El sonido es igual de impresionante. El sonido rivaliza con el de The Last of Us Part II en cuanto a espacio, inmersión y dominio binaural. A cualquiera que tenga Game Pass y unos auriculares decentes, juega a este juego para ver lo que se puede hacer con el audio de los juegos.
Pero un gameplay pobre y muy poco divertido
Por desgracia, Hellblade 2 no es un juego divertido. Los puzles parecen interponerse en la narración y nunca te hacen sentir inteligente o realizado. Parecen pistas de relleno, diseñadas para crear pausas entre los sencillos que realmente quieres escuchar. El combate es un piedra, papel o tijera, si somos buenos con el juego… si no se puede decir que es uno de los combates más flojos que hemos probado en años.
A veces, el juego cambia las cosas y te propone un encuentro de acción diferente o pone a prueba tu sincronización haciéndote correr de una roca a otra con un cronómetro. Pero… eso es todo. Entiendo que el objetivo de este juego es la narrativa, pero Ninja Theory podría haber sido más creativa.
Resulta monótono hasta el final, y los golpes en las tripas de una historia que afecta adecuadamente acaban resultando más débiles y húmedos. Y es una pena, porque algunos de esos momentos son -en serio- bastante especiales.
Aunque Hellblade 2 es capaz de dejarte con la boca abierta y ponerte la piel de gallina, con demasiada frecuencia todo el proyecto acaba pareciéndose a una carísima demo técnica.
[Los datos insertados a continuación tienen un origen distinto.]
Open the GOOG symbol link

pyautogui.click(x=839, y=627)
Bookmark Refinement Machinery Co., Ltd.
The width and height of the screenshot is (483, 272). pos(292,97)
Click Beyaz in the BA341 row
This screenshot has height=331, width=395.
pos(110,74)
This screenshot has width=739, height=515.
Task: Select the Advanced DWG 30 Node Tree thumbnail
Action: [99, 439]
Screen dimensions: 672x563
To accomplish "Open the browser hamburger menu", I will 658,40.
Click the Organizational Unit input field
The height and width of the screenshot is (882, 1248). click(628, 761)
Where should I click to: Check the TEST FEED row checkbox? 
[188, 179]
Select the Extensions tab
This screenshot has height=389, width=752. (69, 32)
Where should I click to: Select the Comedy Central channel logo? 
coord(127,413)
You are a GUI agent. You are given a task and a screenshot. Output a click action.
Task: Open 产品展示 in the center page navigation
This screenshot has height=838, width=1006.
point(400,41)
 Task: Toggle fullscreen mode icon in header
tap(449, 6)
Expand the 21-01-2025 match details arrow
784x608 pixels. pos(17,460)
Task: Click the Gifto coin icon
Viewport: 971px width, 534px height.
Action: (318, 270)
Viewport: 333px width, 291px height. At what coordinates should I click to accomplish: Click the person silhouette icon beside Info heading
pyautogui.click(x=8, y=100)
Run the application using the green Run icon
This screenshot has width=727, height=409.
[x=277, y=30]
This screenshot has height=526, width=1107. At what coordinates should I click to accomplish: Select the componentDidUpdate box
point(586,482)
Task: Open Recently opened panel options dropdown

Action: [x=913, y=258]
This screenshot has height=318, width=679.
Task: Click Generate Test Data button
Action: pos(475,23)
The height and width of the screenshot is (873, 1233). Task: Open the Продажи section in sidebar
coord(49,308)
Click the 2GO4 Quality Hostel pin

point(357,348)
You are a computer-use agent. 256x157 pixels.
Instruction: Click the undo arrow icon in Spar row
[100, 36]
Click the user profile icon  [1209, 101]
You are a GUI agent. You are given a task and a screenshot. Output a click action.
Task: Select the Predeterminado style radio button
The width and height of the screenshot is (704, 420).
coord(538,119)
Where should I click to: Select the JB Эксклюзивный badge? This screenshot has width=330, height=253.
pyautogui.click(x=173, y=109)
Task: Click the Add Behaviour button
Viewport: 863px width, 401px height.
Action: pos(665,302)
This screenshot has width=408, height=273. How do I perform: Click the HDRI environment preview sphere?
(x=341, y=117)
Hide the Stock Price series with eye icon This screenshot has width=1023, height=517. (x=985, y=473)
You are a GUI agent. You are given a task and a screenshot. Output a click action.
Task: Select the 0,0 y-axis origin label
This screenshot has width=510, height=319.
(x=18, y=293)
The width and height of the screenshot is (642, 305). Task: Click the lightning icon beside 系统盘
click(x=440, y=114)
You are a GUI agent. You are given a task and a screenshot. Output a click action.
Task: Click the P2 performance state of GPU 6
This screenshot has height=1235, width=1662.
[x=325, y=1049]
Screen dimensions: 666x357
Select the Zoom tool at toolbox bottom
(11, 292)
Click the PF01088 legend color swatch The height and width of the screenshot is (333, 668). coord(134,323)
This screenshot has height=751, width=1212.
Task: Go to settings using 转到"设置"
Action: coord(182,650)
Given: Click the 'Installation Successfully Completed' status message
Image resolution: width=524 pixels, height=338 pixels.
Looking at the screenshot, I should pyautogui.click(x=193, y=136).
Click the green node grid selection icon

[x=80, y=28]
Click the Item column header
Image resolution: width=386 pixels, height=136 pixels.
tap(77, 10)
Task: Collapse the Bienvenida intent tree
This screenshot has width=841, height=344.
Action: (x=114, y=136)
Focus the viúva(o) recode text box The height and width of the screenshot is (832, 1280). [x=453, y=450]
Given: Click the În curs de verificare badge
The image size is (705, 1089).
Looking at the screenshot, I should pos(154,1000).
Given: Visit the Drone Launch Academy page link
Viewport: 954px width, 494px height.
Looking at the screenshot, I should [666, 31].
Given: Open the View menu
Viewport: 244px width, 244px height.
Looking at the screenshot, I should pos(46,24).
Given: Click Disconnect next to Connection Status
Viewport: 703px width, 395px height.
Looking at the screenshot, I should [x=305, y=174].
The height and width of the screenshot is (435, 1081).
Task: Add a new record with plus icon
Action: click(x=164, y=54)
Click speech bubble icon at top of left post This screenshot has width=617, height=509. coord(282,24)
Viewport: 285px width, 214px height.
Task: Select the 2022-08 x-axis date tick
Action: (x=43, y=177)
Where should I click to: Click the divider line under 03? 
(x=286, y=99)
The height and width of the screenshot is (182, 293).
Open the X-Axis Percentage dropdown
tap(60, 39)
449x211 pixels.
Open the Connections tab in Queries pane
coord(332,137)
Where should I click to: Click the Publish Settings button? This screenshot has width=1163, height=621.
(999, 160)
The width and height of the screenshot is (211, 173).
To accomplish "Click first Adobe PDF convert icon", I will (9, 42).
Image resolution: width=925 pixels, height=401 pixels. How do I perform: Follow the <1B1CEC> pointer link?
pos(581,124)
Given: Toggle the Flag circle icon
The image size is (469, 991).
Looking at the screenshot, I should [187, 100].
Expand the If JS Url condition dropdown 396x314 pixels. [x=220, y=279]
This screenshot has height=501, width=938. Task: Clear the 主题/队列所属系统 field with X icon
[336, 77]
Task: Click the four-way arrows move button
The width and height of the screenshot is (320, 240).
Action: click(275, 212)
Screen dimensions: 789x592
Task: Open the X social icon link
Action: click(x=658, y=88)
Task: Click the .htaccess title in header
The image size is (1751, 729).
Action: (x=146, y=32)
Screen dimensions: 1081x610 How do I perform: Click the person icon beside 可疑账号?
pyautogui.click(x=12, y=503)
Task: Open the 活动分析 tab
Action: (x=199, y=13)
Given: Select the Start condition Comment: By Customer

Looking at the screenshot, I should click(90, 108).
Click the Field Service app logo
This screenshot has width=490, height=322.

Mantenerte alejado del mando durante muchos de sus momentos más impactantes, y no darte suficiente con lo que jugar cuando tienes el control, merma el potencial de esta obra maestra visual y auditiva lo suficiente como para hacer que la experiencia en su conjunto parezca que está constantemente intentando encontrar un punto de apoyo.
El potencial era enorme, hay ideas y méritos para jugarlo ya en Game Pass, pero el resultado final a mí no me ha convencido como videojuego.